- Exercise data

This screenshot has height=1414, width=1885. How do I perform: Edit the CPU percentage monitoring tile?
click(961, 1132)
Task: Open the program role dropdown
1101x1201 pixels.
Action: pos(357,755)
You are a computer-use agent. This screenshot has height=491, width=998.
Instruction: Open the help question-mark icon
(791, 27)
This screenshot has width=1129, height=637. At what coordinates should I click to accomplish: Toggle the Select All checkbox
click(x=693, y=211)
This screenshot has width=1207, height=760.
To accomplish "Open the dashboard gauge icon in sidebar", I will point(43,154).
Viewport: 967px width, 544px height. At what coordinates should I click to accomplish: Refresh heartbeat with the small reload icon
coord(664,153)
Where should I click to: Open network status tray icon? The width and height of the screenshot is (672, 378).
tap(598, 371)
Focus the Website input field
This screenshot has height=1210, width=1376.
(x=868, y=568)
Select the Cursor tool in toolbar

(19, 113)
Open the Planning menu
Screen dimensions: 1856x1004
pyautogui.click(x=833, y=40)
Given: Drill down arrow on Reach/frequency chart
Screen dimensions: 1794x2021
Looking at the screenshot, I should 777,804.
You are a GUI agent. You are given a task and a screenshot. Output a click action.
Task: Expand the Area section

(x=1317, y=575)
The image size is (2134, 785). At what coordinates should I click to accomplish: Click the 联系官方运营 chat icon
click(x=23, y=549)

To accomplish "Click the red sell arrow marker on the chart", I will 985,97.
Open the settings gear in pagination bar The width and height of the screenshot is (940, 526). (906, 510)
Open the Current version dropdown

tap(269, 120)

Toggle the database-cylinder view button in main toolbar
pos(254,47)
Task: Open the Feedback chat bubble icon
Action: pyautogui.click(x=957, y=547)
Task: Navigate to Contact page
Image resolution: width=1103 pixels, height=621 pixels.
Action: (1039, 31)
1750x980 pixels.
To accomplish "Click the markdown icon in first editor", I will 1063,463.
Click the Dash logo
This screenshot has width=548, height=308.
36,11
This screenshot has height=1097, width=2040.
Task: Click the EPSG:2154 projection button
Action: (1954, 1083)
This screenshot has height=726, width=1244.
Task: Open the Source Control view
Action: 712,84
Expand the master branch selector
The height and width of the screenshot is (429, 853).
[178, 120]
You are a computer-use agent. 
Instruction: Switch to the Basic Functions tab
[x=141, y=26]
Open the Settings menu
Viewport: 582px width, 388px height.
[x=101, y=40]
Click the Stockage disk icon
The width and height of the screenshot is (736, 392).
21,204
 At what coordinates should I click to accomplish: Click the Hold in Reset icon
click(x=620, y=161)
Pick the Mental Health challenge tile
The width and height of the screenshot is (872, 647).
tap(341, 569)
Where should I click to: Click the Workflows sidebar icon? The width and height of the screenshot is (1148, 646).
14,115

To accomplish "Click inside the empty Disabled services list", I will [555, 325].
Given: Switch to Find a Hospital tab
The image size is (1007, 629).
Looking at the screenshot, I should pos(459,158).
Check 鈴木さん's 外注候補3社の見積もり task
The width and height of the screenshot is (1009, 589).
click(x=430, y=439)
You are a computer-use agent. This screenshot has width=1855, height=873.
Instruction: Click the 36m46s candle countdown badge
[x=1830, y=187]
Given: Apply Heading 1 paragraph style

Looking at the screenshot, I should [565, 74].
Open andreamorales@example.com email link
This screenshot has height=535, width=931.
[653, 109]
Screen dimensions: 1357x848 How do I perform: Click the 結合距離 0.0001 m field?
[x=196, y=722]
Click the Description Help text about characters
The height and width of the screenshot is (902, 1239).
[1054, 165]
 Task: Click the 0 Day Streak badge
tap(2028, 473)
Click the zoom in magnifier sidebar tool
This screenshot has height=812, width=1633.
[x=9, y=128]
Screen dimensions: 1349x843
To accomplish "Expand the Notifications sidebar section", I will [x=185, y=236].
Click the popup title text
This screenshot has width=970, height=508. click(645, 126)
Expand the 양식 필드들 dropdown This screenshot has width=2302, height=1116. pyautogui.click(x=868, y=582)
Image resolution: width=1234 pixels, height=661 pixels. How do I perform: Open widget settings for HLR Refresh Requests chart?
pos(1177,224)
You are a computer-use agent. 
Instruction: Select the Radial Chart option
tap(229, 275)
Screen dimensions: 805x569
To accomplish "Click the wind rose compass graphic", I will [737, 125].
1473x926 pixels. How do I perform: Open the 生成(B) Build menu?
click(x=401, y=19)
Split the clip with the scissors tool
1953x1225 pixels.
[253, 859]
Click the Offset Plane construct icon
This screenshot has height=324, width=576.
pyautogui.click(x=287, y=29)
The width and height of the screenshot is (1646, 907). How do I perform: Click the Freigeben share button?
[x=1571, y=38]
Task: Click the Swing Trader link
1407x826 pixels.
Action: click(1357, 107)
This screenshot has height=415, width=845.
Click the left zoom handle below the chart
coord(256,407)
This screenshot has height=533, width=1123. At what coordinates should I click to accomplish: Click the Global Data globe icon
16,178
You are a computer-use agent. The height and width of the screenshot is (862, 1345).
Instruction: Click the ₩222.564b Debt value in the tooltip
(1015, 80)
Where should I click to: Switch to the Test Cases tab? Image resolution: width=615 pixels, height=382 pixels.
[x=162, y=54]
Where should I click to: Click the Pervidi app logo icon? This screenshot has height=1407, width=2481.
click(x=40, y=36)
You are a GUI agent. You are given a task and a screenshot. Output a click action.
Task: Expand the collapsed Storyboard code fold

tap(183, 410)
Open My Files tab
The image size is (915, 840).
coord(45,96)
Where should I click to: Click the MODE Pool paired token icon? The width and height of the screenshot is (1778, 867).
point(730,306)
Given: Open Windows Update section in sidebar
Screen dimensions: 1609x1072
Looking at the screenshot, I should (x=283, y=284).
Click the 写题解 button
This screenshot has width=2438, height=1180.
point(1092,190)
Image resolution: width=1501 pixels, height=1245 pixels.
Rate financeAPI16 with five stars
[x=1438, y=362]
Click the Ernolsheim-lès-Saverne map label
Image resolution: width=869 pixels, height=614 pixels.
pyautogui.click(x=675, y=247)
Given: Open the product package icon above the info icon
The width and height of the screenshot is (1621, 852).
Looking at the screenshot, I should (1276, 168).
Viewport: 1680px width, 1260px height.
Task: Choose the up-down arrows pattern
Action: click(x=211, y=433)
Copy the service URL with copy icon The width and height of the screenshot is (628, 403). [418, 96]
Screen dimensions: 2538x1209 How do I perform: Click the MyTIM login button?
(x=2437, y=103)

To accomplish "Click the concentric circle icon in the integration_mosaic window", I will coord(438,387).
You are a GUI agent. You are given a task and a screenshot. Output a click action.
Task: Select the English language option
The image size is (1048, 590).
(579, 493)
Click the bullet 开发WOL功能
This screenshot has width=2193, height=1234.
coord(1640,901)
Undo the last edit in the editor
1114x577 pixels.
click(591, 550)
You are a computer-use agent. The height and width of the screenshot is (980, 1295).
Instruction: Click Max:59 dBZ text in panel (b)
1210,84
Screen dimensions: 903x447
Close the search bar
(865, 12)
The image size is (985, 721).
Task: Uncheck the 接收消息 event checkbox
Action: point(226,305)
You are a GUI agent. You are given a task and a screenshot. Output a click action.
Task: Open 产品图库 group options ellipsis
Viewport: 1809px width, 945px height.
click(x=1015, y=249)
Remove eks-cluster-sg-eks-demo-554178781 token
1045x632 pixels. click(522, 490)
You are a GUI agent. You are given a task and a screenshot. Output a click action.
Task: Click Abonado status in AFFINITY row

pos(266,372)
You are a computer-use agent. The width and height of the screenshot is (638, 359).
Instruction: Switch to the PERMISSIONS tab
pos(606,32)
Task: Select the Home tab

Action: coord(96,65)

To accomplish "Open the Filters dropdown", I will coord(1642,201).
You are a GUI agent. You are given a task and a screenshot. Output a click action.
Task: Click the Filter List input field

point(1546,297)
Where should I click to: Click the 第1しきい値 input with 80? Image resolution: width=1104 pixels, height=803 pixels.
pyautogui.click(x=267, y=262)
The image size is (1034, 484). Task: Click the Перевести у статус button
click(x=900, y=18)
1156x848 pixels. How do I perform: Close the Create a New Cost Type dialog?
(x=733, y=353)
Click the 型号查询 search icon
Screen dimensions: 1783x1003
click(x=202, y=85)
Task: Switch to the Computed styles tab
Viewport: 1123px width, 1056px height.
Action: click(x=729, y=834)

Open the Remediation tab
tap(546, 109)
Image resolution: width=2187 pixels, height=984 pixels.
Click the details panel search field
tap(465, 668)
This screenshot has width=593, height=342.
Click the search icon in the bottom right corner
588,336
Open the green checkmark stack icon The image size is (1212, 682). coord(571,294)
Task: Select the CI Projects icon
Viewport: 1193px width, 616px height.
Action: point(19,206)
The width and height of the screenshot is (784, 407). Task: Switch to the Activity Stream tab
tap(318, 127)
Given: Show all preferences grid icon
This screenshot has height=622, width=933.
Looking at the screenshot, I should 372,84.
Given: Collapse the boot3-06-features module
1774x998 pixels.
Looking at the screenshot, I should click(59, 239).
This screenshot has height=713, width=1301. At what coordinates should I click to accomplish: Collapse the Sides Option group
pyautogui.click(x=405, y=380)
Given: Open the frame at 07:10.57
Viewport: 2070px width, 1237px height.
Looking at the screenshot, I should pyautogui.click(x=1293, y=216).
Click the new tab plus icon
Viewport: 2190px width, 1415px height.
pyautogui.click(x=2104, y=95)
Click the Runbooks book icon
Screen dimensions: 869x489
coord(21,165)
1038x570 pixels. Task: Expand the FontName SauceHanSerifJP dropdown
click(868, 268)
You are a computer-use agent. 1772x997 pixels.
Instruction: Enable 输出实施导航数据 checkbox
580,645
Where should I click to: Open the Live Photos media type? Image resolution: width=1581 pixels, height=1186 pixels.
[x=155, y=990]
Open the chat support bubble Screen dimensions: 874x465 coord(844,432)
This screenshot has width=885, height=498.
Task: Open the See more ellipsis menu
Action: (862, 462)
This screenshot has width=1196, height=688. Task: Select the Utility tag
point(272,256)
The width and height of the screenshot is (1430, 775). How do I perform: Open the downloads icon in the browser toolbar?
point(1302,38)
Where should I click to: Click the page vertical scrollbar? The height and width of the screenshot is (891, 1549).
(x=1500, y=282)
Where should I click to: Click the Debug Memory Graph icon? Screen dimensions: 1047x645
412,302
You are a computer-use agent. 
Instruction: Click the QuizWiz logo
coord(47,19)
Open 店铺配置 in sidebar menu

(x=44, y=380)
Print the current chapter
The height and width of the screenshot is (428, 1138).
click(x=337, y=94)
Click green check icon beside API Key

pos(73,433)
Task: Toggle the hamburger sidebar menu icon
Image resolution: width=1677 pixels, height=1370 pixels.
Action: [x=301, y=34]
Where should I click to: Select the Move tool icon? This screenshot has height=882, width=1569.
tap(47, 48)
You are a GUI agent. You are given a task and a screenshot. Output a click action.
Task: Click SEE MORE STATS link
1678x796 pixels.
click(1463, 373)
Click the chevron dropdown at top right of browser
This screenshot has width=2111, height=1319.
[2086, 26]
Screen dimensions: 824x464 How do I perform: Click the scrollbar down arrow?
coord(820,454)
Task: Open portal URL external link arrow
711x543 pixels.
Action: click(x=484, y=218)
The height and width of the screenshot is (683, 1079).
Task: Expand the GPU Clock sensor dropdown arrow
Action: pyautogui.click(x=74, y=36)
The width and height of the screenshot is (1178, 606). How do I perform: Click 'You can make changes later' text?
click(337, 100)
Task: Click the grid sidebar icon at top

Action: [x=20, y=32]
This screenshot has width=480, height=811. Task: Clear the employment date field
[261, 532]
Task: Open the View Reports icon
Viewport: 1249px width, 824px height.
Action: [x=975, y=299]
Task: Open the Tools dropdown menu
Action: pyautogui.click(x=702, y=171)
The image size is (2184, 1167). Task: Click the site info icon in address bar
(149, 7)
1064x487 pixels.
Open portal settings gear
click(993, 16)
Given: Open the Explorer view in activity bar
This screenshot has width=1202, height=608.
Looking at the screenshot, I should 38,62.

- Requirement
Count how many lines of the records hold the string "computer"; the answer is that number alone.

- Your solution
9